The thrum of the speedboat's engine carries through the water like an ice-cream truck's jingle. A 4-foot-high wake trails behind, fanning out into a fork as the speed increases and the passengers ready their cameras. Soon, a glistening fin breaks the surface. The first bottlenose dolphin seems to levitate on top of the wave while it bodysurfs for the sheer fun of it, then disappears back into the sea. Its pod follows suit, leaping, splashing, and riding the swells, soaking up the attention of the human spectators.

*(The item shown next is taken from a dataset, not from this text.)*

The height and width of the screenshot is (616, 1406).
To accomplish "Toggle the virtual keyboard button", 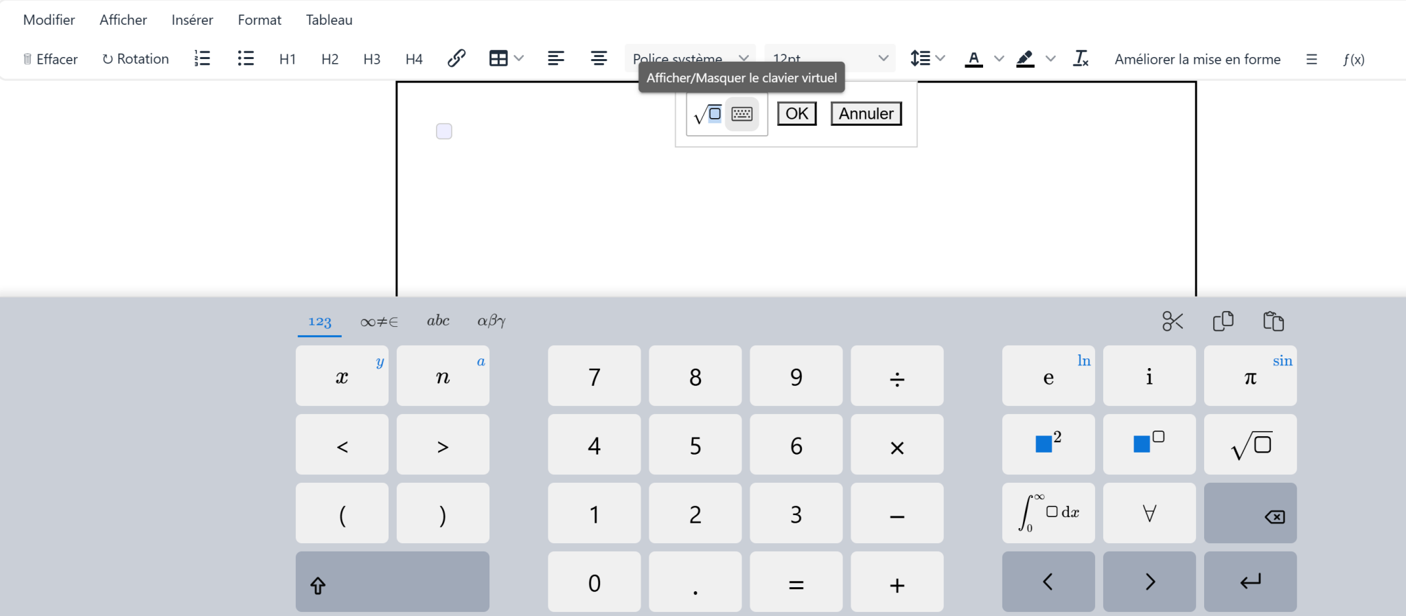I will (742, 114).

Sights like this are typical on the Dolphin Racer Speed Boat. The sunny yellow craft skirts across the Gulf of Mexico on 60- to 75-minute trips while up to 125 people lounge on the open deck and the captain narrates the sights of the passing beaches. Ample viewing space ensures that cameras can capture split-second jumps and spins when the dolphins heed the call to play. Whether it's because of the thrill of breaching, the pride in their celebrity status, or an underwater bet to see who can communicate with humans first, the dolphins' presence is virtually guaranteed—the boat offers a complimentary future cruise in the case of no-shows.
The only way to get into Gatorland is to walk straight into an alligator's toothy maw. The giant mouth provides entrance to 110 acres of marshy wildlife preserve––home to a vast ecosystem populated by thousands of alligators, crocodiles, and birds, including rare wading birds and four rare white alligators. Among these, more than 130 gators splash and lounge in the park’s breeding marsh, which visitors can view safely from a three-story observation tower or while sitting on the shoulders of Kareem Abdul Jabbar.

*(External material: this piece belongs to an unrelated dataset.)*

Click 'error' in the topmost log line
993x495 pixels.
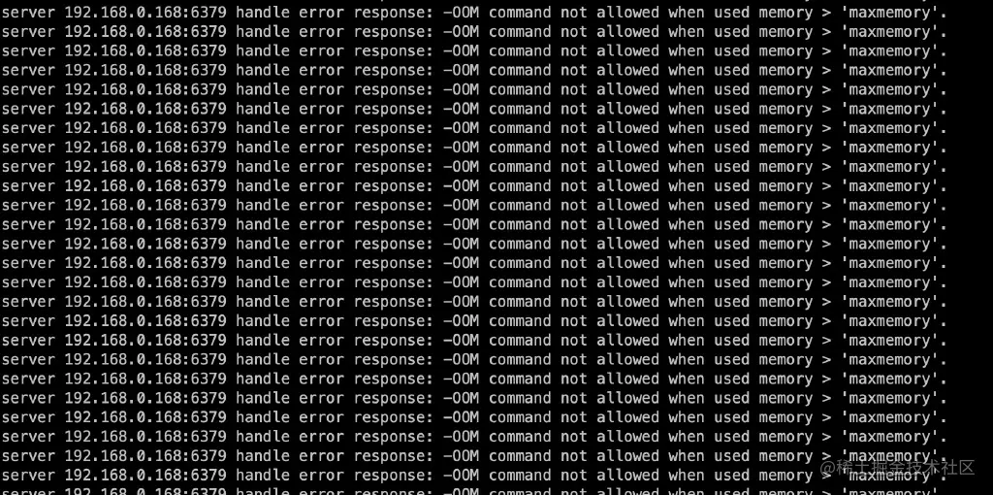click(x=321, y=12)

Yet one of the biggest thrills of Gatorland is the reptile's raw power. Visitors can see this on full display during the Gator Jumparoo show, where alligators leap four to five feet out of the water to snag food directly from a trainer’s hands, or during the Gator Wrestlin' Show, where a handler demonstrates survival skills. True thrill-seekers can even dangle over the breeding marsh while riding the 65-foot-tall Screamin’ Gator Zip Line. And to experience the unsettling sensation of stumbling upon a swamp filled with alligators at night, the Night Shine takes participants deep into gator territory armed with only a flashlight and a few hot dogs.

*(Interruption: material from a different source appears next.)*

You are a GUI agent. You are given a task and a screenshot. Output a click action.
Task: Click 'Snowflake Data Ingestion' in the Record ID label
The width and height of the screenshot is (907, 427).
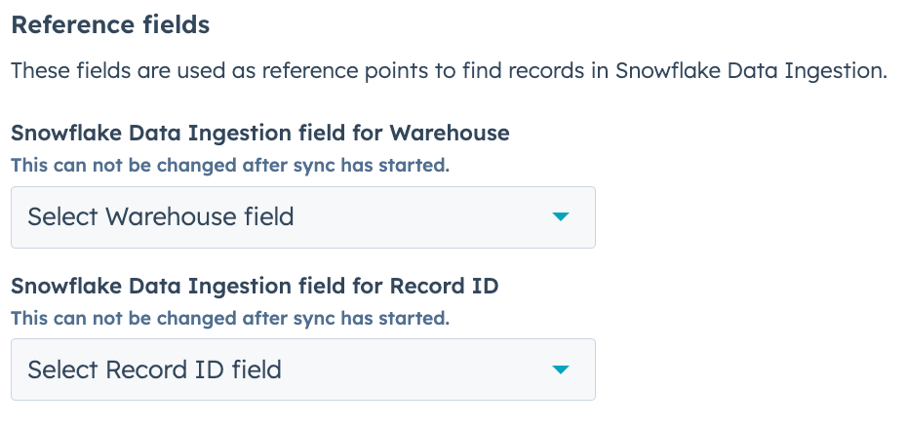(x=141, y=286)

Pilot your brain-plane into a four-way collision with history, nature, and wildlife at the Tallahassee Museum, where wild-lovers can wander 52 acres of Florida florae and faunae as it floridly lounges in the state's natural greenhouse atmosphere. Saunter along the Habitat Trail, via elevated boardwalks that allow you to view animals from above without intruding into their habitats and TV-watching habits. In addition to waterfowl, foxes, white-tailed deer, wild turkey, and river otters, you’ll catch glimpses of the endangered Florida panther, the state’s official mammal, and the endangered red wolf. Step into the pre-Internet world your parents and older siblings grew up in at Big Bend Farm, an 1880s living farmstead with a restored period farmhouse and kitchen, as well as reconstructions of an outhouse, blacksmith shed, and smokehouse. Historical voyeurs, meanwhile, can peer inside the rear windows of the restored 1850s plantation house of Catherine Murat, George Washington’s great-grandniece, who later became part of French royalty by marrying Prince Achille Murat, the nephew of Napoleon Bonaparte. With a plethora of annual events coming up, such as the upcoming Market Days on Dec. 4 and 5, you’ll have plenty of more stimulating things to do this winter than hibernate and alphabetize your action figures.